Published: 15/07/2019

It was a huge relief to finally have a diagnosis other than “unspecified”.

My mother and father said the moment I was born the doctors knew something wasn’t quite right. I was born 11 weeks early (I decided to make an early appearance) by emergency c-section. I’m a fraternal twin, and I was born with congenital bilateral hip dysplasia and a collapsed lung. They didn’t really give me a good prognosis and the first 4 months of my life I was in the hospital.

Apparently even as an infant I kept trying to show my parlor tricks, by showing how flexibile and hyperextendable my fingers were.
The doctors had decided to not do anything to fix my hip dysplasia, so nothing was actually done until my first surgery at the age of 3. This first surgery would be the first of many hip surgeries to come (most recent at age 26).

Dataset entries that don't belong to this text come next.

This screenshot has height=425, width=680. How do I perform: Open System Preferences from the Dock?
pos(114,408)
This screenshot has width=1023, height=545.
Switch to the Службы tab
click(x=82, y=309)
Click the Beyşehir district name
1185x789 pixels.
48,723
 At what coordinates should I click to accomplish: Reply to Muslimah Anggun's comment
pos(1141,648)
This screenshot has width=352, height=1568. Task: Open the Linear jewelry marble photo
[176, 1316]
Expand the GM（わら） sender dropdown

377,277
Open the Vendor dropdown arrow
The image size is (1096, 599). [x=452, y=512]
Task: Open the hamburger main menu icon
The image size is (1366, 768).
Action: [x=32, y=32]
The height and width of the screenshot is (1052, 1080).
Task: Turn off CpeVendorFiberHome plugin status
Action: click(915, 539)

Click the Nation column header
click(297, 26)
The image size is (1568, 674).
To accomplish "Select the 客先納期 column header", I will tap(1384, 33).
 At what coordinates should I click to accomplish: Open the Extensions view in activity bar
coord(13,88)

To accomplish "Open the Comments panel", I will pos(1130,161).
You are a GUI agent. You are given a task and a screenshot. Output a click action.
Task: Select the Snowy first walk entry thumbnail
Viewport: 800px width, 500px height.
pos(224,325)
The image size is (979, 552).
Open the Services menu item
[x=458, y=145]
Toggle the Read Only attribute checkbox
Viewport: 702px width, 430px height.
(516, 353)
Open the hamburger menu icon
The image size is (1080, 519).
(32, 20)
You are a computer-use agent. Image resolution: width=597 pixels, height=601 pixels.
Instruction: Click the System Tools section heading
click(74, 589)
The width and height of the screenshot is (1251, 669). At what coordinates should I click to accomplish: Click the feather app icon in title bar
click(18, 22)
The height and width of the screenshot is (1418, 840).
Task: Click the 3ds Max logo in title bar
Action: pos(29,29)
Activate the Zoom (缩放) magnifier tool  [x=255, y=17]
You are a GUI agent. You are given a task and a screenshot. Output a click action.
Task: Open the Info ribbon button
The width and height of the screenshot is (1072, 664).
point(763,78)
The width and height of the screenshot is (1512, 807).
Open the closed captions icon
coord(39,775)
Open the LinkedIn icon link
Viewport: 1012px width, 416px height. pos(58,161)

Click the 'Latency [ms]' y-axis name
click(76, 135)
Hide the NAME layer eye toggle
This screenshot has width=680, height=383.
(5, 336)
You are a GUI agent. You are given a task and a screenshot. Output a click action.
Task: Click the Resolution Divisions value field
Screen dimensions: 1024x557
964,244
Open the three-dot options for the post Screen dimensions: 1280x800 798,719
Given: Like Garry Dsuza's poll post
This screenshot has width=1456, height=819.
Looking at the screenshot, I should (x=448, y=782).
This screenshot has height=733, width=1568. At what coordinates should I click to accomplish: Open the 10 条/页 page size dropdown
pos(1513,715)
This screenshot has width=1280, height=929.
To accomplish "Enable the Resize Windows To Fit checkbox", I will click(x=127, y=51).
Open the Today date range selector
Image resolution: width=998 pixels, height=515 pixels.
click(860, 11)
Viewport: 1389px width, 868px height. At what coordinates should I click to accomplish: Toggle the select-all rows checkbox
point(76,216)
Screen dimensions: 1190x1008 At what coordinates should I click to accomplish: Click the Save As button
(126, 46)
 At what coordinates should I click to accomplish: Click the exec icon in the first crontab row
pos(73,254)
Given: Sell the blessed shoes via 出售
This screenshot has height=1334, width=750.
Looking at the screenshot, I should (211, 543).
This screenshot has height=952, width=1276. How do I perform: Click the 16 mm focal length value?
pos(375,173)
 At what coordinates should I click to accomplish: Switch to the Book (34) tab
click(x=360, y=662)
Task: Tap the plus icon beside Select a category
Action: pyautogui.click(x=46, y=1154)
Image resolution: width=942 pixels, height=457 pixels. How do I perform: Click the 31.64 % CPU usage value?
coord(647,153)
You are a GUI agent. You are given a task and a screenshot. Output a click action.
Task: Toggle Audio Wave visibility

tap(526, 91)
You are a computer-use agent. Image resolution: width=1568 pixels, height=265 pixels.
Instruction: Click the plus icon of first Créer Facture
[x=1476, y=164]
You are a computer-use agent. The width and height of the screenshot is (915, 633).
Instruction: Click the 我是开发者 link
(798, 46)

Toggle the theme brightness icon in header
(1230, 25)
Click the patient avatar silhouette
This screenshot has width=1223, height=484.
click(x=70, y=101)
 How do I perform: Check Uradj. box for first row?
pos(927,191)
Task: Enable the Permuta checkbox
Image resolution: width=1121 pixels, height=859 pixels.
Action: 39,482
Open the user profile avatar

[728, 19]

I’ve had 17 surgeries total with 13 of them orthopedic either for my hips or my feet due to clubfoot and bad hammertoes. During all this time I was sent to specialist after specialist and finally a geneticist in the ’90s. Doctors at the time knew little about EDS, but some kept trying to determine if I had it. I showed my tricks to many; very flexible fingers, stretchy skin, easy bruising, bad scarring, hyperextendable joints. They diagnosed me with “unspecified EDS”.

Fast forward to my 20s, and my cardiologist had recommend I go back to see a geneticist. They completed the whole genome exome sequencing to try and figure out exactly what type I may have. The test results finally come back with the official diagnosis of arthrochalasia EDS (aEDS). Reading over the signs and symptoms it really all began to make sense. It was a huge relief to finally have a true diagnosis other than “unspecified”.

I’m the oldest of 3, and the only one with any signs or symptoms of EDS. I always enjoy teaching others about my diagnosis and what I live with everyday. I suffer with subluxations, dislocations, pain in joints, early onset osteoarthritis, rheumatoid arthritis and many others but I keep going.